START PASSAGE PROVIDED

14 Hints that You’re the Hero in a James Bond Novel

1. You have certain useful skills, which certain people will pay you a lot for using. Or they may kill you because you have those skills.

2. You’re saved the world over a dozen times, but your boss still thinks you’re incompetent.

3. All the women you meet in your travels have names with racy connotations.

4. On average, you will have slept with 1.5 women by page 43.

5. Somehow you can afford to eat well, drive sports cars and buy champagne on a government employee’s salary.

6. Your next mission takes you somewhere exotic. Actually, you always go somewhere exotic.

7. Other government agents only slow you down.

8. You’re that guy who other men hate because you don’t have to work to get women.

9. You think about your ex-lover(s) on occasion and wonder, “Whatever happened to her anyway?”

END PASSAGE PROVIDED
START EXTRACTED RECORDS

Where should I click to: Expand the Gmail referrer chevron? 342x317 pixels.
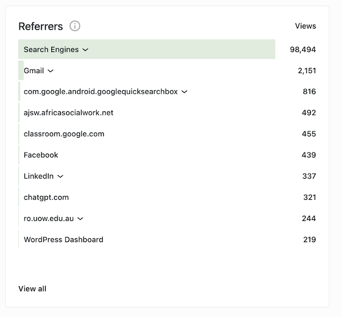click(x=50, y=71)
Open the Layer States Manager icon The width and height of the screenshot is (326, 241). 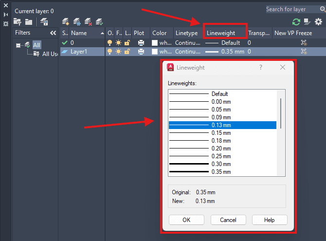pos(44,21)
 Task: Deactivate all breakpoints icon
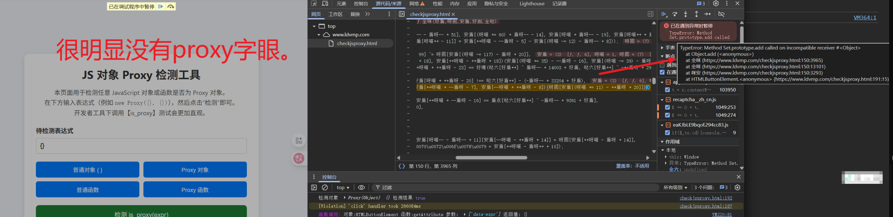point(721,14)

END EXTRACTED RECORDS

> [WHAT IS BEING ASKED] Extend the list of hints that you're the hero of a James Bond novel past its last item so that it reaches the fourteen its title promises. The listing has no connection to the text about James Bond novels.

> [TASK ANSWER]
10. A sinister man wines and dines you as he explains how he’s going to kill you and your current lover.

11. Despite smoking over twenty cigarettes a day, you don’t have lung cancer.

12. You never die. Ever.

13. You infiltrate a secret fortress that just happened to be filled with available young women.

14. You could seduce a lesbian, man-hating nun if you wanted to.

Note: Thanks to the now-defunct website The Toast, whose satire articles provided the inspiration for this article.